> _To be done_: Reproduce each of the rows below word for word, with no changes.

> _Recorded information_:
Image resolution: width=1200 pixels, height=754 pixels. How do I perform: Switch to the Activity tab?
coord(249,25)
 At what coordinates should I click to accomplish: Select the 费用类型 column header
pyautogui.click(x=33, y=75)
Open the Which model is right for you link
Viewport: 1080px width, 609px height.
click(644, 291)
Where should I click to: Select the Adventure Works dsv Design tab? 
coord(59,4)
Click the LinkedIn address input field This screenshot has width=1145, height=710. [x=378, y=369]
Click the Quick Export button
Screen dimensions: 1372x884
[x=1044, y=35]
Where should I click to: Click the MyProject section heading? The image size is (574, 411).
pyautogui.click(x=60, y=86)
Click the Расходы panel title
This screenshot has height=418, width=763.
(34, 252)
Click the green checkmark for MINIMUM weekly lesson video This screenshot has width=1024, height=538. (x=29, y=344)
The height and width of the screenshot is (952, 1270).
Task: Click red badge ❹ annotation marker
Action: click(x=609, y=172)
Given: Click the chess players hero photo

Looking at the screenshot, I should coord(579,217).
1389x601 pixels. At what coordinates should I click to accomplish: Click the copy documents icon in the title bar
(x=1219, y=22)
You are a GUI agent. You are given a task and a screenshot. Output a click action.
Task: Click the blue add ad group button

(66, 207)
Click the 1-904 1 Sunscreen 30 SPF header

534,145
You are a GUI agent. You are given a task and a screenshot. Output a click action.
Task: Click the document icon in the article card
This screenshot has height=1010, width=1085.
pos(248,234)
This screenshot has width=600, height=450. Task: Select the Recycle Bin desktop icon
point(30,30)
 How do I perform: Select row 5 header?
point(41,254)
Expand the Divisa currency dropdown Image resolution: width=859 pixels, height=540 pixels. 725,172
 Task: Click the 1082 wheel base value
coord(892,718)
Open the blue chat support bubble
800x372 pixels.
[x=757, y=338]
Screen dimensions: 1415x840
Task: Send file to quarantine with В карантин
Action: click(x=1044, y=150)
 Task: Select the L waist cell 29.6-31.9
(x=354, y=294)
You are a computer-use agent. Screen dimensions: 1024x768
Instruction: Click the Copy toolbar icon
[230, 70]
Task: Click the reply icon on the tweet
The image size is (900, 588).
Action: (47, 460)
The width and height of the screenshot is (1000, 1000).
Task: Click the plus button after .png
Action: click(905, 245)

> _Answer to the exercise_:
Image resolution: width=1200 pixels, height=754 pixels. How do I perform: Switch to the Activity tab?
coord(249,25)
 At what coordinates should I click to accomplish: Select the 费用类型 column header
pyautogui.click(x=33, y=75)
Open the Which model is right for you link
Viewport: 1080px width, 609px height.
click(644, 291)
Where should I click to: Select the Adventure Works dsv Design tab? 
coord(59,4)
Click the LinkedIn address input field This screenshot has width=1145, height=710. [x=378, y=369]
Click the Quick Export button
Screen dimensions: 1372x884
[x=1044, y=35]
Where should I click to: Click the MyProject section heading? The image size is (574, 411).
pyautogui.click(x=60, y=86)
Click the Расходы panel title
This screenshot has height=418, width=763.
(34, 252)
Click the green checkmark for MINIMUM weekly lesson video This screenshot has width=1024, height=538. (x=29, y=344)
The height and width of the screenshot is (952, 1270).
Task: Click red badge ❹ annotation marker
Action: click(x=609, y=172)
Given: Click the chess players hero photo

Looking at the screenshot, I should coord(579,217).
1389x601 pixels. At what coordinates should I click to accomplish: Click the copy documents icon in the title bar
(x=1219, y=22)
You are a GUI agent. You are given a task and a screenshot. Output a click action.
Task: Click the blue add ad group button

(66, 207)
Click the 1-904 1 Sunscreen 30 SPF header

534,145
You are a GUI agent. You are given a task and a screenshot. Output a click action.
Task: Click the document icon in the article card
This screenshot has height=1010, width=1085.
pos(248,234)
This screenshot has width=600, height=450. Task: Select the Recycle Bin desktop icon
point(30,30)
 How do I perform: Select row 5 header?
point(41,254)
Expand the Divisa currency dropdown Image resolution: width=859 pixels, height=540 pixels. 725,172
 Task: Click the 1082 wheel base value
coord(892,718)
Open the blue chat support bubble
800x372 pixels.
[x=757, y=338]
Screen dimensions: 1415x840
Task: Send file to quarantine with В карантин
Action: click(x=1044, y=150)
 Task: Select the L waist cell 29.6-31.9
(x=354, y=294)
You are a computer-use agent. Screen dimensions: 1024x768
Instruction: Click the Copy toolbar icon
[230, 70]
Task: Click the reply icon on the tweet
The image size is (900, 588).
Action: (47, 460)
The width and height of the screenshot is (1000, 1000).
Task: Click the plus button after .png
Action: click(905, 245)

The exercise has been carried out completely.